Third, the role of PDE4Is should be investigated in early COPD patients. No medication has been shown to slow disease progression. As COPD is a chronic inflammatory disease and PDE4Is are potent anti-inflammatory agents, a clinical trial on disease modification with early COPD patients as targets would be worthwhile. The primary positive outcome could be a slower decline in FEV₁; however, functional small airway disease could be an alternative target.

Fourth, the role of roflumilast as a mucoactive drug should be evaluated. Until now, all clinical trials of roflumilast were focused on exacerbation. Considering that roflumilast is effective in treating chronic bronchitis patients with CFTR activation as one of the mechanisms, it is reasonable to examine the effects of roflumilast on chronic bronchitis symptoms.

Fifth, as an inhaled PDE4I has been developed, a large phase III clinical trial should be performed. Whether inhaled PDE4I should be limited to patients with severe symptoms and a history of frequent exacerbation is also in question. The effects of the inhaled PDE4I on not only exacerbation but also lung function and chronic bronchitis symptoms need to be examined.

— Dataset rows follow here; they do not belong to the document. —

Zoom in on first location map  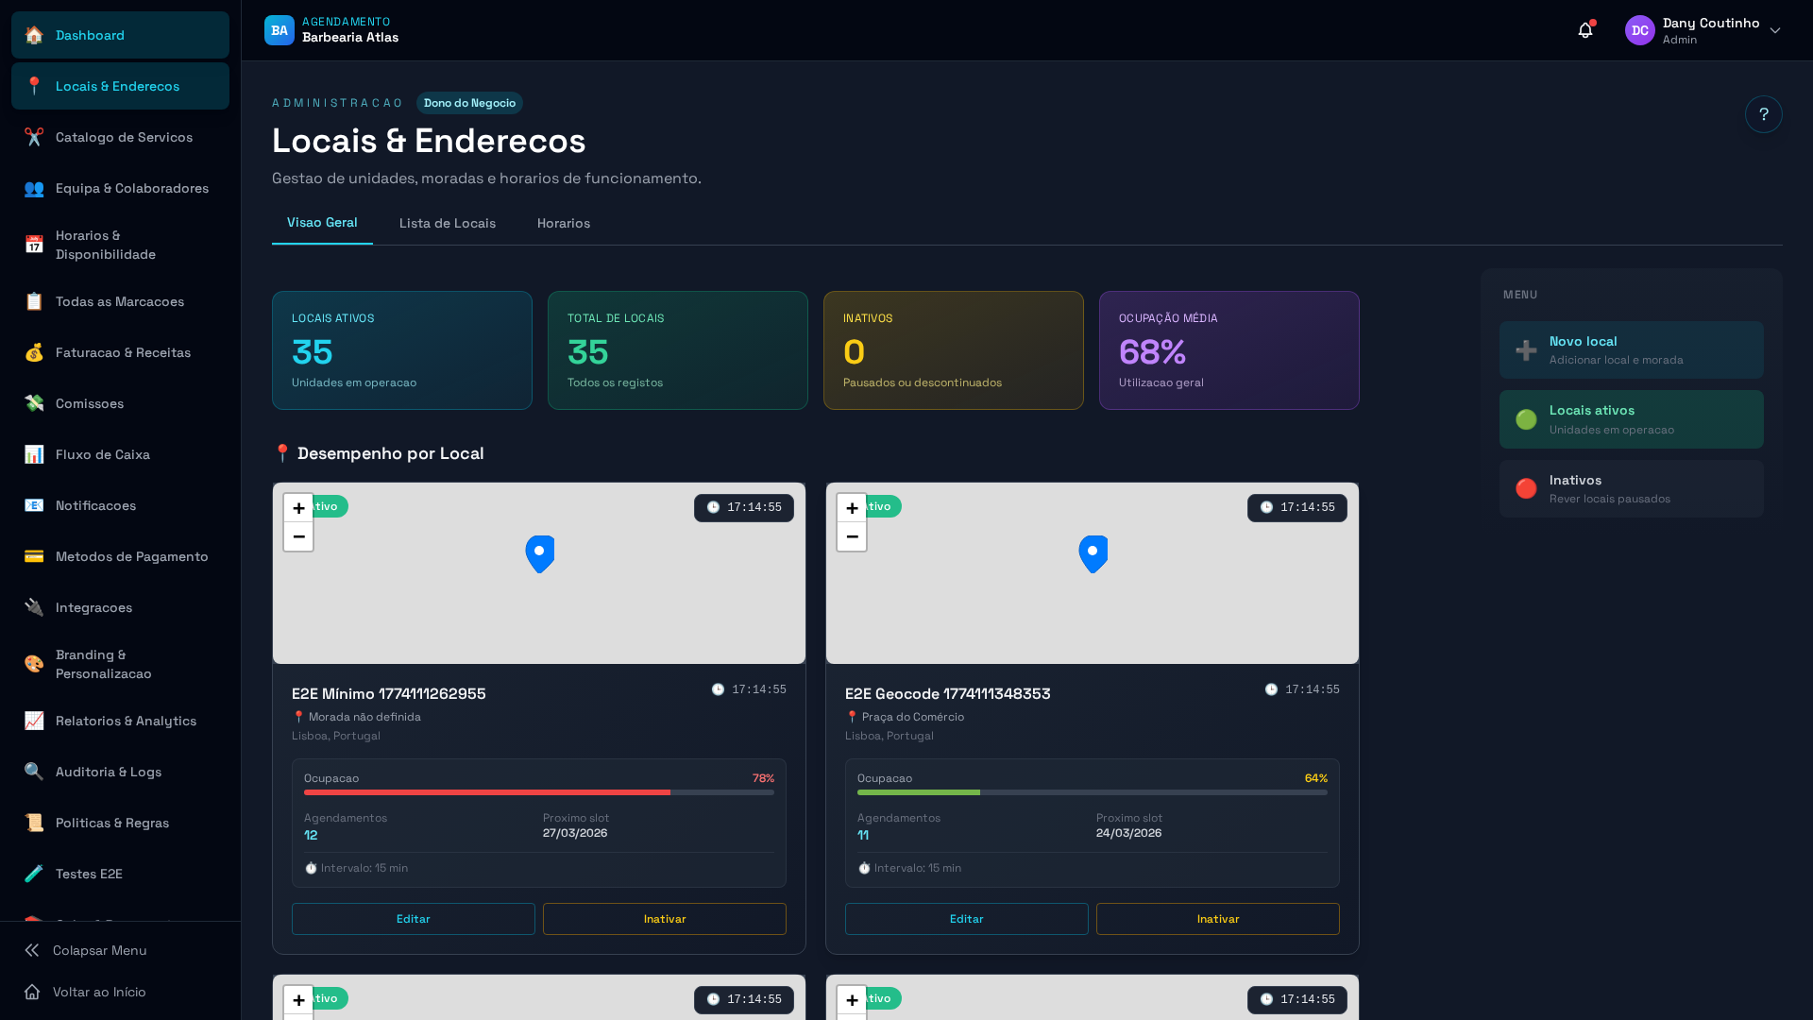[298, 508]
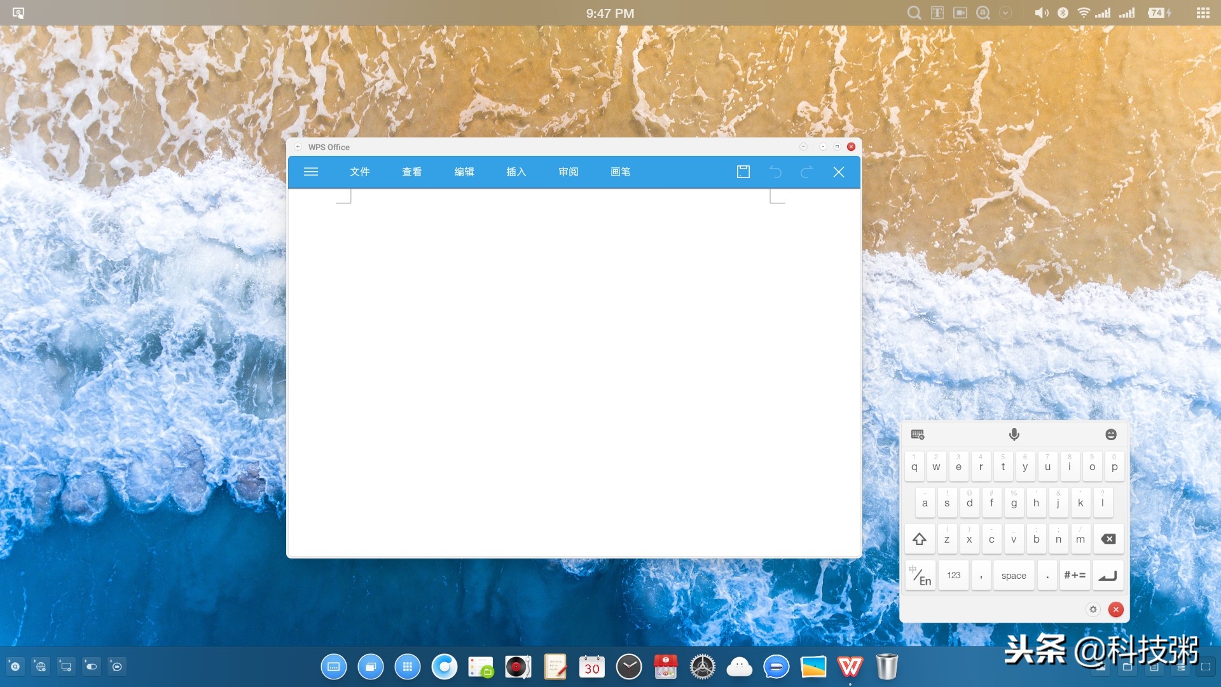This screenshot has height=687, width=1221.
Task: Expand the 画笔 pen menu
Action: coord(620,172)
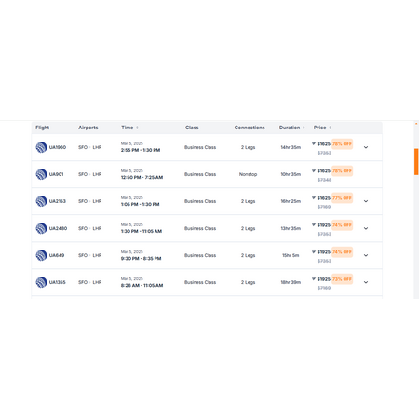The image size is (419, 419).
Task: Expand flight UA1355 row details
Action: (x=366, y=282)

PDE4Is are potent anti-inflammatory agents that have been used to prevent COPD exacerbation. Other mechanisms such as CFTR activation and overcoming corticosteroid resistance are being evaluated and elucidated (Fig. 2). High blood eosinophil levels and a history of hospitalization are emerging new biomarkers that better predict the outcomes of roflumilast along with the classic biomarkers of FEV₁ < 50% and a chronic bronchitis phenotype. Adverse effects are common in clinical practice, and a 250-μg dose may reduce the incidence of such effects. A recently developed inhaled PDE4I exhibits promise and is currently being assessed in ongoing clinical trials. Future PDE4I research should be focused on disease modification.